The following additional adverse reactions have been reported with estrogens and/or progestin therapy:

Genitourinary system. Changes in vaginal bleeding pattern and abnormal withdrawal bleeding or flow; breakthrough bleeding; spotting; increase in size of uterine leiomyomata; vaginitis, including vaginal candidiasis; change in amount of cervical secretion; changes in cervical ectropion; ovarian cancer; endometrial hyperplasia; endometrial cancer.
Breasts. Tenderness, enlargement, pain, nipple discharge, galactorrhea; fibrocystic breast changes; breast cancer.
Cardiovascular. Deep and superficial venous thrombosis; pulmonary embolism; thrombophlebitis; myocardial infarction; stroke; increase in blood pressure.
Gastrointestinal. Nausea, vomiting; abdominal cramps, bloating; cholestatic jaundice; increased incidence of gall bladder disease; pancreatitis; enlargement of hepatic hemangiomas.
Skin.
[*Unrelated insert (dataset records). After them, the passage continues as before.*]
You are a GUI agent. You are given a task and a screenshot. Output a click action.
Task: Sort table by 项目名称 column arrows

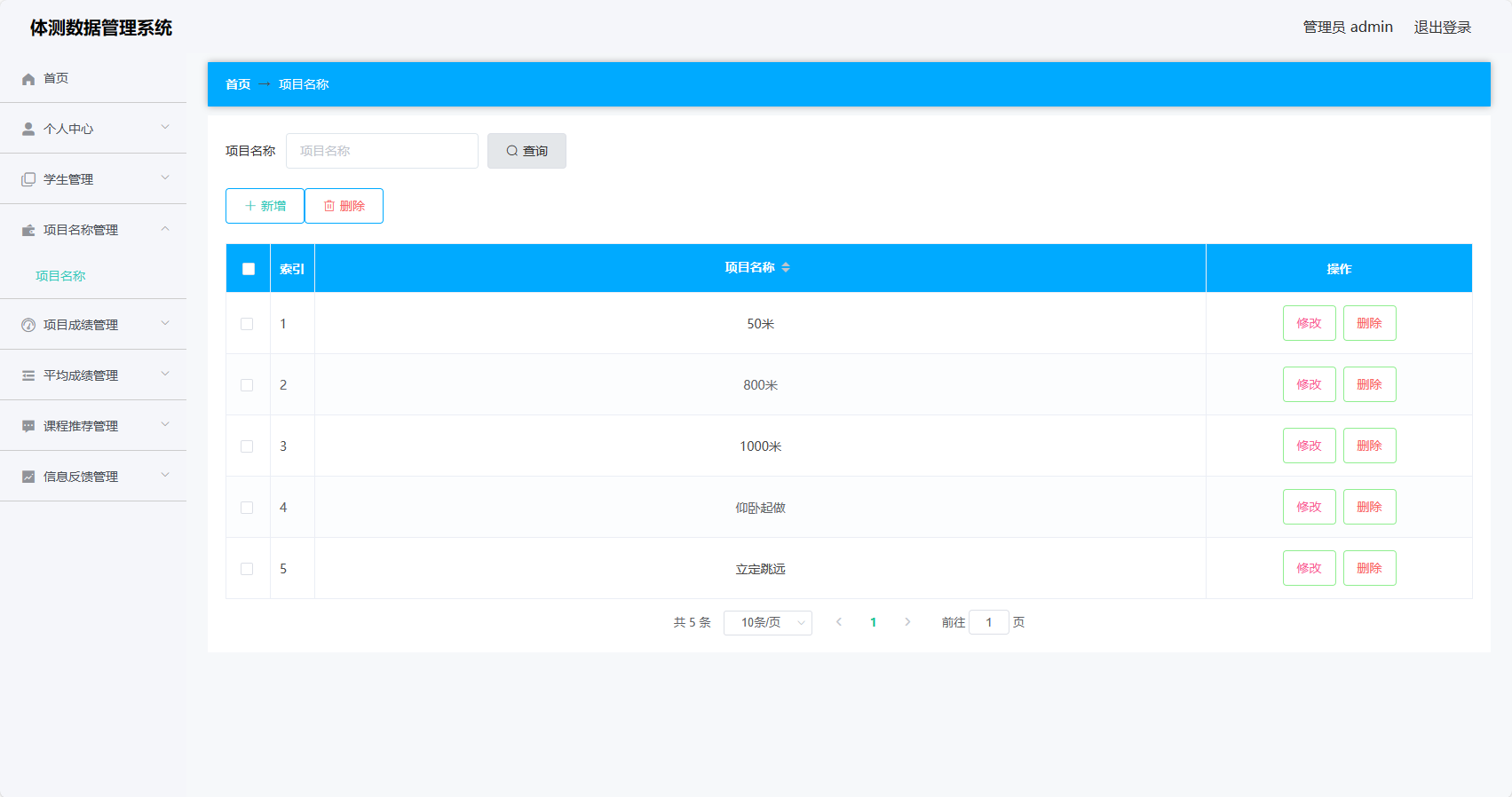[786, 268]
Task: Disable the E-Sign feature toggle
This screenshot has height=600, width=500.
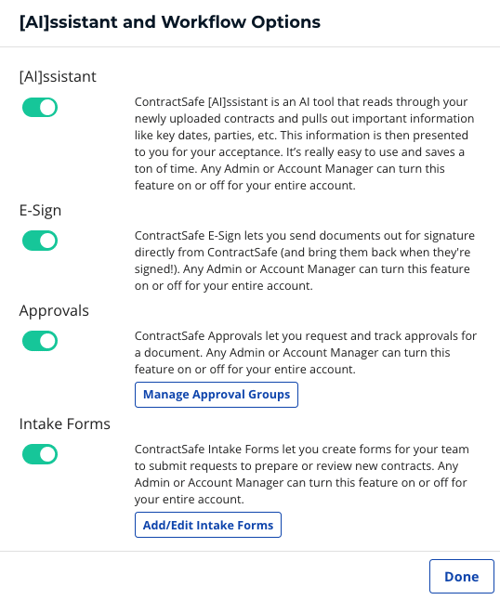Action: 40,241
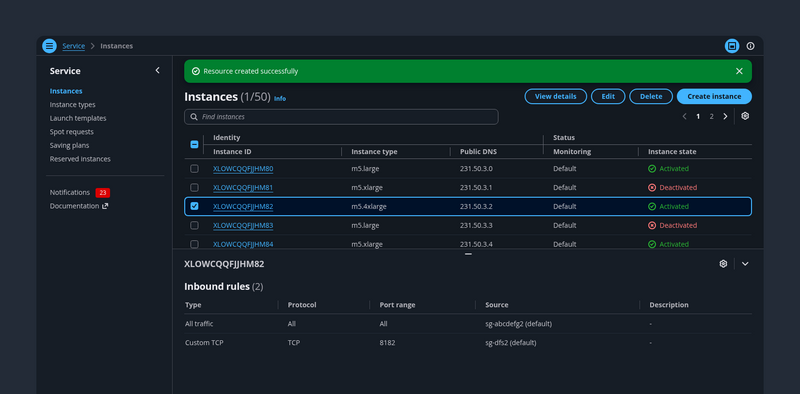Dismiss the Resource created successfully banner
This screenshot has width=800, height=394.
click(x=739, y=71)

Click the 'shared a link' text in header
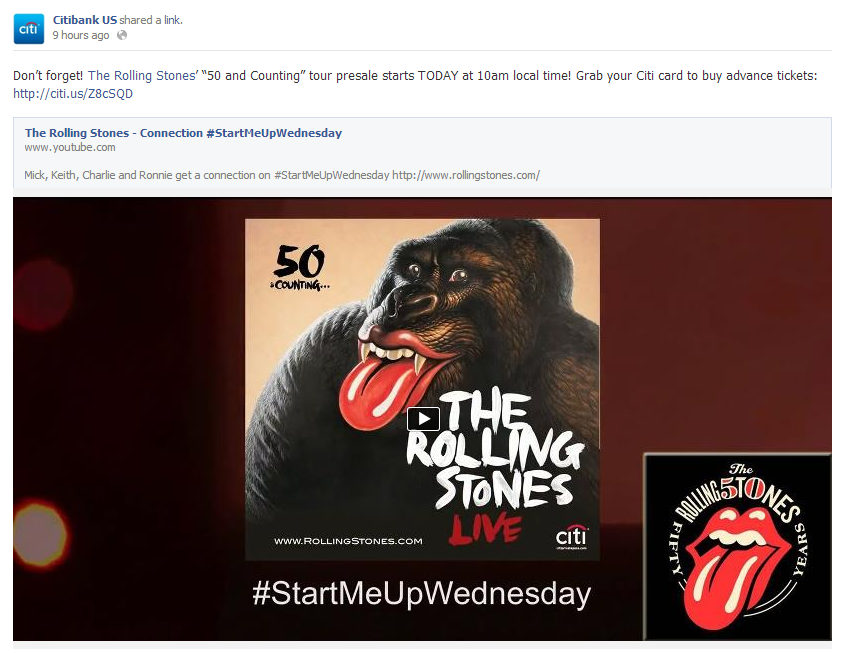(x=151, y=20)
Chloasma or melasma, which may persist when drug is discontinued; erythema multiform; erythema nodosum; hemorrhagic eruption; loss of scalp hair; hirsutism; pruritus; rash.
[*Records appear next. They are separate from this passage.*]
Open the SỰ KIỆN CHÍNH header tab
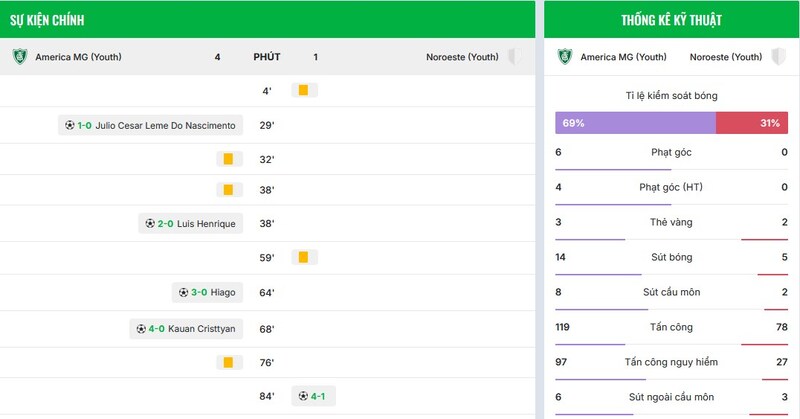 [47, 20]
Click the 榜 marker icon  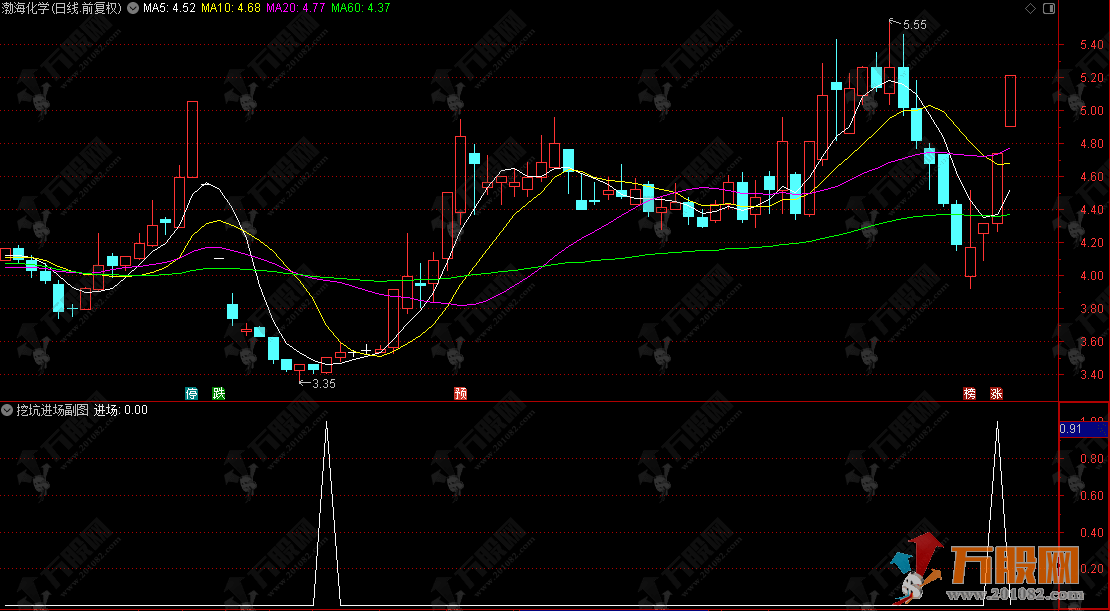click(969, 394)
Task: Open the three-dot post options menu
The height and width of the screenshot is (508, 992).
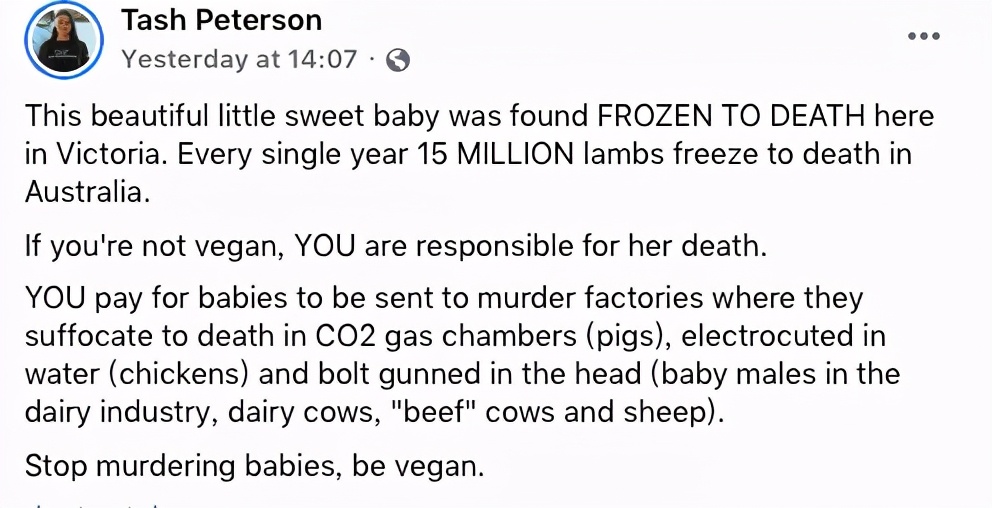Action: [x=923, y=36]

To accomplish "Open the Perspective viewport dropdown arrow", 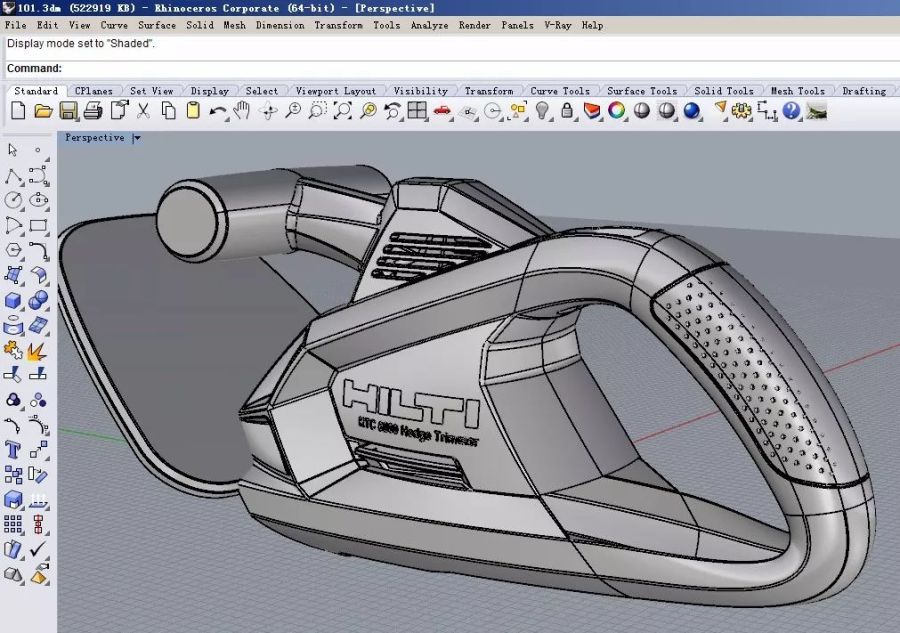I will point(137,138).
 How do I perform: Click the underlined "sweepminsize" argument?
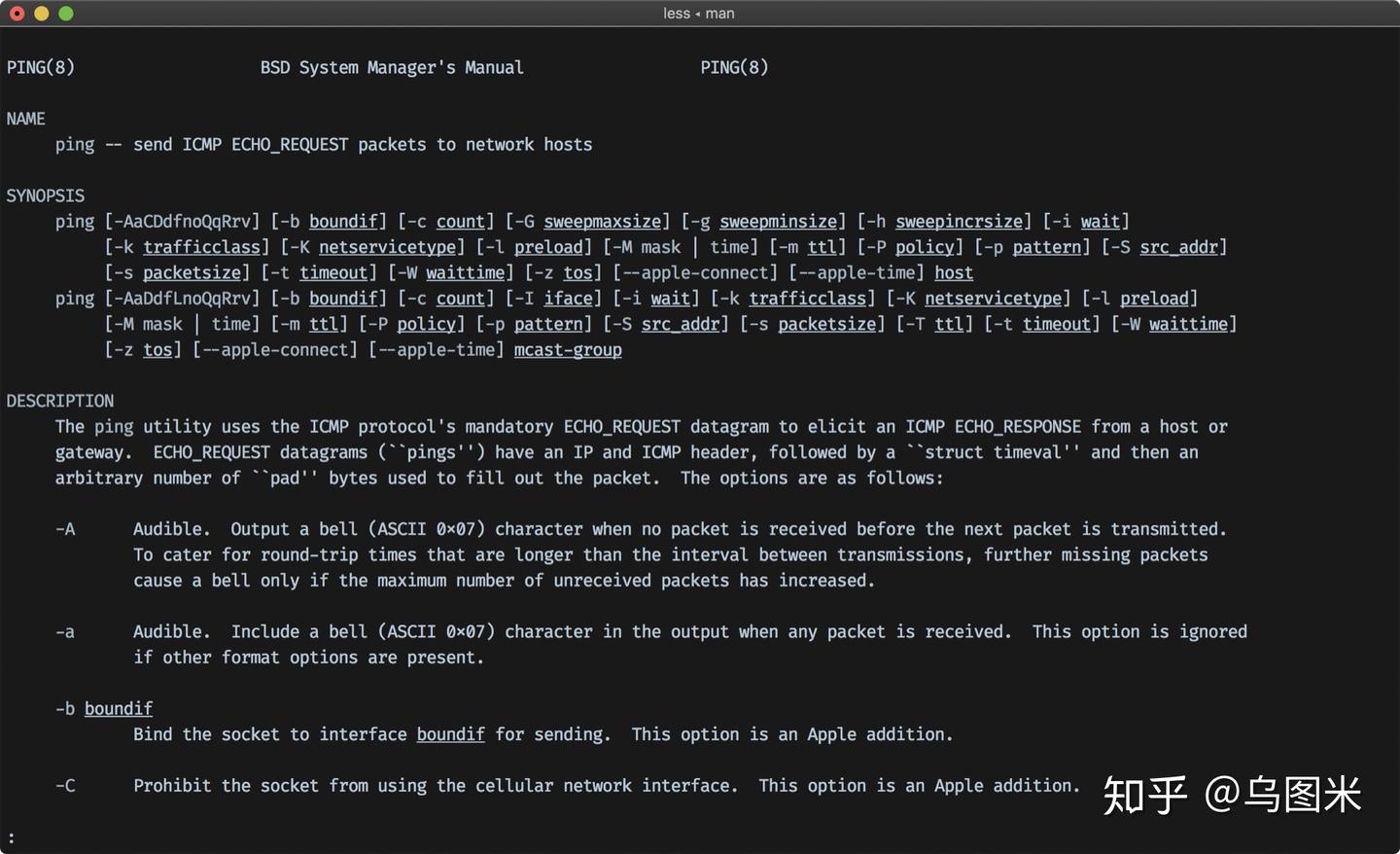(778, 222)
Eyes.Retinal vascular thrombosis; intolerance to contact lenses.
Central nervous system.Headache; migraine; dizziness; mental depression; chorea; nervousness; mood disturbances; irritability; exacerbation of epilepsy; dementia.
Miscellaneous.Increase or decrease in weight; reduced carbohydrate tolerance; aggravation of porphyria; edema; arthalgias; leg cramps; changes in libido; anaphylactoid/anaphylactic reactions including urticaria and angioedema; hypocalcemia; exacerbation of asthma; increased triglycerides.

DRUG INTERACTIONS

Drug/Laboratory Test Interactions

Accelerated prothrombin time, partial thromboplastin time, and platelet aggregation time; increased platelet count; increased factors II, VII antigen, VIII antigen, VIII coagulant activity, IX, X, XII, VII-X complex, II-VII-X complex, and beta-thromboglobulin; decreased levels of anti-factor Xa and antithrombin III, decreased antithrombin III activity; increased levels of fibrinogen and fibrinogen activity; increased plasminogen antigen and activity.
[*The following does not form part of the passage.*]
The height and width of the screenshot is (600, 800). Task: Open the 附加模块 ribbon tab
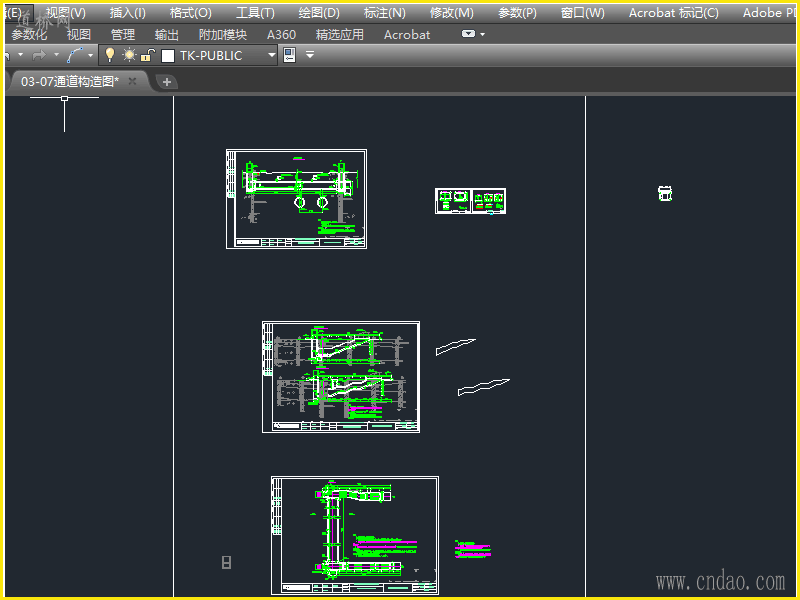[222, 34]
Increased thyroid-binding globulin (TBG) leading to increased circulating total thyroid hormone, as measured by protein-bound iodine (PBI), T₄ levels (by column or by radioimmunoassay) or T₃ levels by radioimmunoassay. T₃ resin uptake is decreased, reflecting the elevated TBG. Free T₄ and free T₃ concentrations are unaltered. Patients on thyroid replacement therapy may require higher doses of thyroid hormone.
Other binding proteins may be elevated in serum, i.e., corticosteroid binding globulin (CBG), sex hormone-binding globulin (SHBG), leading to increased circulating corticosteroids and sex steroids, respectively. Free hormone concentrations may be decreased. Other plasma proteins may be increased (angiotensinogen/renin substrate, alpha-1- antitrypsin, ceruloplasmin).
Increased plasma HDL and HDL₂ subfraction concentrations, reduced LDL cholesterol concentration, increased triglycerides levels.
Impaired glucose tolerance.
Reduced response to the metyrapone test.